24 heures avec Clément Schwebig (H.01)
Après avoir vécu sept ans à Hongkong où il travaillait pour Time Warner, Clément Schwebig (H.01) a rejoint Singapour en 2019. Trois ans plus tard, avec la fusion de Warner Media et de Discovery, il devient président de Warner Bros. Discovery pour l’Asie.
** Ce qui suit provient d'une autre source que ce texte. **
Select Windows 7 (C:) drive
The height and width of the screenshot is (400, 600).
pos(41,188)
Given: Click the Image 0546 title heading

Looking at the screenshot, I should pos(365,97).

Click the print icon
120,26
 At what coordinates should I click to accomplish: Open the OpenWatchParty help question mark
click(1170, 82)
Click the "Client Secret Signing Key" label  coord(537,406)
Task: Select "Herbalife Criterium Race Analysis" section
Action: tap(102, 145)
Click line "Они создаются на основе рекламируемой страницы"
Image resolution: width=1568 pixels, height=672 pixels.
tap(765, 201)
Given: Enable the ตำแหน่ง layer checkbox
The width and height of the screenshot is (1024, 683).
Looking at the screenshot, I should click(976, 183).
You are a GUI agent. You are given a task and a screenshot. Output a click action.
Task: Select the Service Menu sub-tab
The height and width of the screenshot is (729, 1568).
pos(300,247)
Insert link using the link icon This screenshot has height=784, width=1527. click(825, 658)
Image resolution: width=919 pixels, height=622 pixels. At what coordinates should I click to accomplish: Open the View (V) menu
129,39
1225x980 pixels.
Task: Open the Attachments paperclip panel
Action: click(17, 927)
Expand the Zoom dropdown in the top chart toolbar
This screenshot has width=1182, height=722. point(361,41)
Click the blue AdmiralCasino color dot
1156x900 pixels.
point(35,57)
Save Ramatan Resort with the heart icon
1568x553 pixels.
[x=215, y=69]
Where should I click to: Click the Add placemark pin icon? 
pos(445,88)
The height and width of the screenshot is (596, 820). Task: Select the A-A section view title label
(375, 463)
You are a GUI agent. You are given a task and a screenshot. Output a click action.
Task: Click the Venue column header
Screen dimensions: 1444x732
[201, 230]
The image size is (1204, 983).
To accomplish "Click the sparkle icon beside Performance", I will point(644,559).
Évoquer le nom de Warner Bros. suffit à convoquer une multitude de souvenirs d’enfance. Un chat qui poursuit inlassablement une souris, un lapin qui boulotte une carotte en s’enquérant d’un « Quoi de neuf, docteur ? » ou un canard au plumage noir et à la voix zézayante… « That’s all, folks ? » Pas exactement, parce que la Warner Bros., créée il y a tout juste un siècle, le 4 avril 1923 exactement, n’a eu de cesse de s’agrandir au fil des décennies. Aujourd’hui, l’univers de DC Comics, de Wonder Woman à Superman, celui de HBO avec le mythique Game of Thrones ou la récente adaptation du jeu vidéo The Last of Us, et le monde des sorciers de Harry Potter, avec la série de films inspirés des best-sellers de J. K. Rowling, sont quelques-unes des facettes les plus saillantes des productions du groupe. À la tête de ces mondes imaginaires, Clément Schwebig (H.01) est chargé de faire vivre, connaître et grandir les créations de Warner Bros. Discovery sur le continent asiatique. Un avenir qui vaut bien qu’on se lève tôt.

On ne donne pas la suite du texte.